**** PASSAGE ****
It was Alexander, the Borgia pope, who first suppressed books critical of the papacy. He was either unaware of Burchard’s diary or indifferent to it, though there is another possibility: he may have been incapable of appreciating it. Men accept the values of their time and reject criticisms of them as irrelevant. Moreover, iniquitous regimes do not perpetuate themselves in disciplined societies, nor does a strong, pure, holy institution, supported by centuries of selflessness and integrity, abruptly find itself wallowing in corruption. Vice, no less than virtue, arises from precedents. Over the thirteen centuries since Christianity’s rise to power the Church had lost its way because the wrong criteria had insinuated themselves into its sanctuaries, turning piety into blasphemy, supplanting worship with scandal, and substituting the pursuit of secular power for eternal grace.
**** INFORMATION GIVEN ****
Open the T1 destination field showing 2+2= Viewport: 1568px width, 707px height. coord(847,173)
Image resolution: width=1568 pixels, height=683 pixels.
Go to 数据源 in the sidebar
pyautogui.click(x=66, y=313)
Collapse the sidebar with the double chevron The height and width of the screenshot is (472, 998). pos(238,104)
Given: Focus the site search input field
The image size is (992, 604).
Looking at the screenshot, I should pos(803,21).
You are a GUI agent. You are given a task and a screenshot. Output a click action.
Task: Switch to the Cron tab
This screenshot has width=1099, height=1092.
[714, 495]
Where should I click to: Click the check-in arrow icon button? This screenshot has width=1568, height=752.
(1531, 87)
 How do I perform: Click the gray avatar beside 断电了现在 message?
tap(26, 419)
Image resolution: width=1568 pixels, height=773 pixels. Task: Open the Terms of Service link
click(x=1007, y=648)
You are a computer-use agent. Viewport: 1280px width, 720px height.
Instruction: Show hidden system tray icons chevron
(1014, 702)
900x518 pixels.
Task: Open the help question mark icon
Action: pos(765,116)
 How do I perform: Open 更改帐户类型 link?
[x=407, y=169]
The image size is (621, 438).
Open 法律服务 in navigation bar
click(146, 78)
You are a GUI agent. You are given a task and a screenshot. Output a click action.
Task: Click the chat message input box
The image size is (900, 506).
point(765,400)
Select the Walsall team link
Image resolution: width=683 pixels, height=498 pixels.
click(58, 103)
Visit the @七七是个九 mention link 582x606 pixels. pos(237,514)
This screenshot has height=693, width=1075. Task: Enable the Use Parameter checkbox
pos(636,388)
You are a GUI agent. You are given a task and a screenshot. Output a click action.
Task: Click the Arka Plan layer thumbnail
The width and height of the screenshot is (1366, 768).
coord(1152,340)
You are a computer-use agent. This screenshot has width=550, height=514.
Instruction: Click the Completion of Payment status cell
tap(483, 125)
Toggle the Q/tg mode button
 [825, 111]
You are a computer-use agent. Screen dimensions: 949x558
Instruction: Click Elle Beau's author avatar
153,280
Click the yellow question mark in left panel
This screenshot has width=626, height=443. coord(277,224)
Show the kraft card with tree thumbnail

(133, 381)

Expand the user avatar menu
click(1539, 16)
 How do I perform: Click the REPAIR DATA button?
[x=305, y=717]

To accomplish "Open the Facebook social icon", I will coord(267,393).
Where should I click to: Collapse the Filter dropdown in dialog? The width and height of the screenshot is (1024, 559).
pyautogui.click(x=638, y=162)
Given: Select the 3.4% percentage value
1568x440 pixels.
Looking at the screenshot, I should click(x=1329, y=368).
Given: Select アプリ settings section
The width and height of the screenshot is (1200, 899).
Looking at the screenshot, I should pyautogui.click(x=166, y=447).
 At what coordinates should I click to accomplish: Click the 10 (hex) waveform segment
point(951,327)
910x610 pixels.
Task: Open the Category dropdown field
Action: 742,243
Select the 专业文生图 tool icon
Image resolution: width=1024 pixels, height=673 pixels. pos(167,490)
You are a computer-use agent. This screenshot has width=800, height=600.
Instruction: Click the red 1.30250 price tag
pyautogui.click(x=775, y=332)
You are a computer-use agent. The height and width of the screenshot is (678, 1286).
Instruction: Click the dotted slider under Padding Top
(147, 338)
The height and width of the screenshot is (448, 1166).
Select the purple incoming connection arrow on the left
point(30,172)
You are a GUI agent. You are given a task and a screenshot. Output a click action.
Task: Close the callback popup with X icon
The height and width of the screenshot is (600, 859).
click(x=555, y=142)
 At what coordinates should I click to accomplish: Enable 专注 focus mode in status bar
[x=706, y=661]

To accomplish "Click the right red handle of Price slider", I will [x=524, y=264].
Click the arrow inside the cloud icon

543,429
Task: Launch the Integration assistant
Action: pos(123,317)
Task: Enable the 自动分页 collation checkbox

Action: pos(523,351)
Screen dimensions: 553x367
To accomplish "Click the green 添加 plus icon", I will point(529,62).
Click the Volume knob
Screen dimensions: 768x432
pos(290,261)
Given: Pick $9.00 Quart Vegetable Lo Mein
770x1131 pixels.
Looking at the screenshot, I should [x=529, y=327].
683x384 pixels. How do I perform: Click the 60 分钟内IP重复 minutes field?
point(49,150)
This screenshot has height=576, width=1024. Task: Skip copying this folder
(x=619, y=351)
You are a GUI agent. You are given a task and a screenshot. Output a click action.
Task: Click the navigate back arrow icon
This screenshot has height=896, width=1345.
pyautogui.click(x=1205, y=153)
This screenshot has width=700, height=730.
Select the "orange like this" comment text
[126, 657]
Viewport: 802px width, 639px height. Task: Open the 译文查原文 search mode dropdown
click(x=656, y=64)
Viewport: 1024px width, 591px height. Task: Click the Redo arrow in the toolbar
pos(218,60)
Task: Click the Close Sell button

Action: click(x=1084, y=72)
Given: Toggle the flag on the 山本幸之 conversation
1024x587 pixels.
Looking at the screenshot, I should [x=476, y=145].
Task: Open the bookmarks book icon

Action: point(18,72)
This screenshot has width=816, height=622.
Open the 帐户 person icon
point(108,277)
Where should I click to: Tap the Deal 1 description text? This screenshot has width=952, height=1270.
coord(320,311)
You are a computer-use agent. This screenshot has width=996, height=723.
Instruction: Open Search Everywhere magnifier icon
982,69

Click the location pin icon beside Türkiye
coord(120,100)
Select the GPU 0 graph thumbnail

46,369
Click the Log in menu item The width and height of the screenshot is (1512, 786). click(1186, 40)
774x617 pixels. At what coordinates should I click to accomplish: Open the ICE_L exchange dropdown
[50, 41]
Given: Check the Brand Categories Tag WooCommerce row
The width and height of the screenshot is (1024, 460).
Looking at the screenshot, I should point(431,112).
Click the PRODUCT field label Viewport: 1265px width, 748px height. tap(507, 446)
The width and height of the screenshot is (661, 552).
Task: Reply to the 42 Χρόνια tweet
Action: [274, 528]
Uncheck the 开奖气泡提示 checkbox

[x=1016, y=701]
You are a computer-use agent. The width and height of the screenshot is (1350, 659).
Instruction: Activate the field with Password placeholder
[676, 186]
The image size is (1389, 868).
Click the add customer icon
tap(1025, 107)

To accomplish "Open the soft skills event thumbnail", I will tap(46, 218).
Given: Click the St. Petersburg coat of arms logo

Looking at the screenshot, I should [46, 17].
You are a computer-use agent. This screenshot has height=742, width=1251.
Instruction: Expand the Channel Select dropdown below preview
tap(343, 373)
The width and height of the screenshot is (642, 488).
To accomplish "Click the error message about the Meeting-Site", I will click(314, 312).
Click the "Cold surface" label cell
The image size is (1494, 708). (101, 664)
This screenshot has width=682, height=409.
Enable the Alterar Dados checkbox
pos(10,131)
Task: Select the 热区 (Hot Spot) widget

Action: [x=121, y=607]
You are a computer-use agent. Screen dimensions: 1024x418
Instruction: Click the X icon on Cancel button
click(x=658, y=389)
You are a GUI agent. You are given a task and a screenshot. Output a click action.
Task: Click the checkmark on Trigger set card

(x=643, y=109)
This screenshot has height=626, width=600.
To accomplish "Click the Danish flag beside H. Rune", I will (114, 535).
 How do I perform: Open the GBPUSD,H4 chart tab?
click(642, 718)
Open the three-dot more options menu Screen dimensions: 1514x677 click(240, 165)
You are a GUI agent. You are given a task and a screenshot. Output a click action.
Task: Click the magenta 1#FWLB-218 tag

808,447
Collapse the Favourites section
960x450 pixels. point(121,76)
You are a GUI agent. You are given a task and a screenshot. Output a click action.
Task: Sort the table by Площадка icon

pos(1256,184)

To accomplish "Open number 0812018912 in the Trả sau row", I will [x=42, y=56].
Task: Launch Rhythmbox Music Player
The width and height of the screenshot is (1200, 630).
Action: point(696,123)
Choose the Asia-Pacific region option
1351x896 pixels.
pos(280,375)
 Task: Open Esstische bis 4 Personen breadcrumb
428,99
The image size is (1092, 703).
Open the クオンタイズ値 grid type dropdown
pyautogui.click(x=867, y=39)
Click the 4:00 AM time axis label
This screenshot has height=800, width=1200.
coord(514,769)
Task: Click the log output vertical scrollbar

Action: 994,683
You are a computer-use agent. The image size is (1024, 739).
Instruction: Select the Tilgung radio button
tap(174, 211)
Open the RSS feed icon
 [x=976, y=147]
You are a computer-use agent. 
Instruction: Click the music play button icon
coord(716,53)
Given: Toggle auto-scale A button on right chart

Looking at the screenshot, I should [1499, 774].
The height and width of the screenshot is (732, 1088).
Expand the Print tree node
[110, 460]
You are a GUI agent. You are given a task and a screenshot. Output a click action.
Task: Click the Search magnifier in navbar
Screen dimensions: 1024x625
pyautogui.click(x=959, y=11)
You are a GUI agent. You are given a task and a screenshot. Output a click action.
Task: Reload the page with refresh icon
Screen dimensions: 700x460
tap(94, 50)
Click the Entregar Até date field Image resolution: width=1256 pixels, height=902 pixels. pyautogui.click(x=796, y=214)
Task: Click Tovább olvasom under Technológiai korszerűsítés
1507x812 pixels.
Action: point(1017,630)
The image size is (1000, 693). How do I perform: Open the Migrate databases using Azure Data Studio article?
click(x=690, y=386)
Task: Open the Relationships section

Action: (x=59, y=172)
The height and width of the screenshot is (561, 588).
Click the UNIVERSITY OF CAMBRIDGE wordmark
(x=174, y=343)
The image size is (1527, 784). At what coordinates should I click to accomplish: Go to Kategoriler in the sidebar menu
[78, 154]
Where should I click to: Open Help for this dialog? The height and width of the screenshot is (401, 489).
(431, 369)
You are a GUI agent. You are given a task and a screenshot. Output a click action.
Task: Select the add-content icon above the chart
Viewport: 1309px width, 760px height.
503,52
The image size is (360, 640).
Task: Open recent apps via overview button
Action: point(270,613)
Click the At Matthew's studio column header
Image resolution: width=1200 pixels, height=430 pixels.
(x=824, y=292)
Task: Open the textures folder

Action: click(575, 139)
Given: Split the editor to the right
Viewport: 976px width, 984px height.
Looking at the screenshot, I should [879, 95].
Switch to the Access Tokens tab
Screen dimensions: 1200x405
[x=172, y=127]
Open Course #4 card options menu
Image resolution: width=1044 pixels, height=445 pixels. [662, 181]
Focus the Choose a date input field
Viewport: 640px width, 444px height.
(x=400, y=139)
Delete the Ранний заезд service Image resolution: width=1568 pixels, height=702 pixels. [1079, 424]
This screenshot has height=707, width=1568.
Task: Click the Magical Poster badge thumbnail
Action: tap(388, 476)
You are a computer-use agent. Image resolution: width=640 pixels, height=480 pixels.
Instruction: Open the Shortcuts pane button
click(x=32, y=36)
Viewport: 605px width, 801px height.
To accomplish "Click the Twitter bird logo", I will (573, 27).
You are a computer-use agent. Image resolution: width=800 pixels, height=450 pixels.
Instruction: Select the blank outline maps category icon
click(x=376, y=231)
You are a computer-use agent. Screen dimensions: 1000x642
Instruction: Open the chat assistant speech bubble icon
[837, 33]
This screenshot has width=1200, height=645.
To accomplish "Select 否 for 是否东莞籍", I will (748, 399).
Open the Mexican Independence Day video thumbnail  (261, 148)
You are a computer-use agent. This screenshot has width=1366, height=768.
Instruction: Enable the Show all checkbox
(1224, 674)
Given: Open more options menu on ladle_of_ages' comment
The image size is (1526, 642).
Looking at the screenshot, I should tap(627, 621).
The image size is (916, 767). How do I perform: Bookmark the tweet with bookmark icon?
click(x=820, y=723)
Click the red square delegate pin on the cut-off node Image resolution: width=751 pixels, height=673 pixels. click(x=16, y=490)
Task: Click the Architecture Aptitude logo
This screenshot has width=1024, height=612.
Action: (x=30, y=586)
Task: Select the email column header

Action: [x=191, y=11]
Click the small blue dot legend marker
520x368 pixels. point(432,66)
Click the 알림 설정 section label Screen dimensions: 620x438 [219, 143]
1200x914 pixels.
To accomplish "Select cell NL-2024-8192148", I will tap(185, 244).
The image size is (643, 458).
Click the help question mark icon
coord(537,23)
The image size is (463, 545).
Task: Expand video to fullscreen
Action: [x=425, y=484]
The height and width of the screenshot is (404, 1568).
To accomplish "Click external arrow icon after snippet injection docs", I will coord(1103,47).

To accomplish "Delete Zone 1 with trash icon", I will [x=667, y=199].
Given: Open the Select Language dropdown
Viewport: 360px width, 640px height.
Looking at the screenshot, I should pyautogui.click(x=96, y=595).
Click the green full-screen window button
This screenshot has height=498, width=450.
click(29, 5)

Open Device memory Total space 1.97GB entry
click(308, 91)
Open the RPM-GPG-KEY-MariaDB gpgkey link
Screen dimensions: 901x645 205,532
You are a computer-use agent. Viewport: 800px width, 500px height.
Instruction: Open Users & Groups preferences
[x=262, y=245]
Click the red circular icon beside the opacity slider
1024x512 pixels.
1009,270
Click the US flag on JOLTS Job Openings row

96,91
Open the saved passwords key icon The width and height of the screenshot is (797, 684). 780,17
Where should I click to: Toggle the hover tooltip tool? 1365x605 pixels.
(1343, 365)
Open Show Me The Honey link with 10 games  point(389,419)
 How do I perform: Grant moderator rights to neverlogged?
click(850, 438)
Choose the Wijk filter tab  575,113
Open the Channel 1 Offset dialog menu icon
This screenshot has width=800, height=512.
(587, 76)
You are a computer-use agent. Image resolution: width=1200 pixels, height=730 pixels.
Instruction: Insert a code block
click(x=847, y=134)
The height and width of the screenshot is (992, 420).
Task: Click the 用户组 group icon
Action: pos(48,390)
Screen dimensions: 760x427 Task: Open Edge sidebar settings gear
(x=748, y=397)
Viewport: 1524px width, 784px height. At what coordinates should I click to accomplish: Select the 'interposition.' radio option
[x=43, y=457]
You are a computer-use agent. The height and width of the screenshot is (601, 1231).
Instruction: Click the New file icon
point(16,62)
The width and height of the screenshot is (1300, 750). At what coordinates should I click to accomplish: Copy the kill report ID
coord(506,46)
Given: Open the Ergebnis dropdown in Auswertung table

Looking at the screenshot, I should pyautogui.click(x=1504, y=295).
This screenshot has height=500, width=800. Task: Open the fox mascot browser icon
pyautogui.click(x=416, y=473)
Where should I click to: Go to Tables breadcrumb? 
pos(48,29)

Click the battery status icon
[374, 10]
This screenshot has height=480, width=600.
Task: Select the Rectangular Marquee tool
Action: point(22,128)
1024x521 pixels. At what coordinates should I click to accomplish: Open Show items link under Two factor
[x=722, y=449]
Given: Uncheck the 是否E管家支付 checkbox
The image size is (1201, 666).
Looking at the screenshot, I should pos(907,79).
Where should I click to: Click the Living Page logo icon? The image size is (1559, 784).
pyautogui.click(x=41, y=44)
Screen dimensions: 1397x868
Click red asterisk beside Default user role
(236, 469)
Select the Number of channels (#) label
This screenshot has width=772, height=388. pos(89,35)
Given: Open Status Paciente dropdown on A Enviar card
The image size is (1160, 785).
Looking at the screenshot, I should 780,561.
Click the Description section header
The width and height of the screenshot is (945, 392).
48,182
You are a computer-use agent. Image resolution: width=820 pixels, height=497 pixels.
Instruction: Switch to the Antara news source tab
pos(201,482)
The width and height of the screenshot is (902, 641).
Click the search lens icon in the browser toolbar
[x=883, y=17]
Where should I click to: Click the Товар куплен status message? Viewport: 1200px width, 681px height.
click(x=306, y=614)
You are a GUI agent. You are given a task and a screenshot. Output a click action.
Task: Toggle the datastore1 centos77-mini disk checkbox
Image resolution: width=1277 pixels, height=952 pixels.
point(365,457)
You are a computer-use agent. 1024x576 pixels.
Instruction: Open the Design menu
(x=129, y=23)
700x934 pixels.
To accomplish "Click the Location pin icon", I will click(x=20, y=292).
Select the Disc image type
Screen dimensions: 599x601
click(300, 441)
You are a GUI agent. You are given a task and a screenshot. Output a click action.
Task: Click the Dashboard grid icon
****
PROMPT 1: In the passage on the Borgia papacy, who first suppressed books critical of the papacy?
PROMPT 2: Carry on the passage on the Borgia papacy from where it stops.

ANSWER AREA 1: Alexander, the Borgia pope.

ANSWER AREA 2:
IRONICALLY, the purity of Christ’s vision had been contaminated by its very popularity. As Christianity expanded through mass conversions, its evangelists had tempered their exhortations, accommodating their message to those whose souls they sought to save. Philanthropy, one of the Church’s most admirable virtues, had become another source of vitiation. Donations poured in from the faithful, and the unspent wealth was passed up to the ecclesiastical hierarchy, where it accumulated and led to dissipation, debauchery, and—because spendthrifts are always running out of funds—demands for still more money. Here a dangerous solution presented itself, one which, when it was adopted, almost guaranteed future abuse. Ancient German custom offered convicted criminals a choice; they could be punished or, if they were wealthy, pay fines (Wehrgeld). Buying salvation was new to the Church. It was also sacrilegious. Early Christians had atoned for their sins by confession, absolution, and penance. Now it became possible to erase transgressions by buying indulgences. The papacy, searching for a scriptural precedent, settled on Matthew 16:19, in which Jesus tells Peter: “I will give unto thee the keys of the kingdom of heaven: and whatsoever thou shalt bind on earth shall be bound in heaven; and whatsoever thou shalt loose on earth shall be loosed in heaven.”

On this shakiest of foundations the Holy See built a bureaucracy in which Peter’s power, appropriated by pontiffs, was delegated to bishops, who passed it on to priests, who sent out friars in pursuit of sinners, empowered to judge the price to be paid for the sin, from which he deducted his commission. In Rome the contributions were welcomed and, in the beginning, used to finance hospitals, cathedrals, and crusades. Then other, less admirable causes appeared. Holy Fathers permitted those who had violated God’s commandments to buy release from purgatory, thus encroaching on the sacrament of penance.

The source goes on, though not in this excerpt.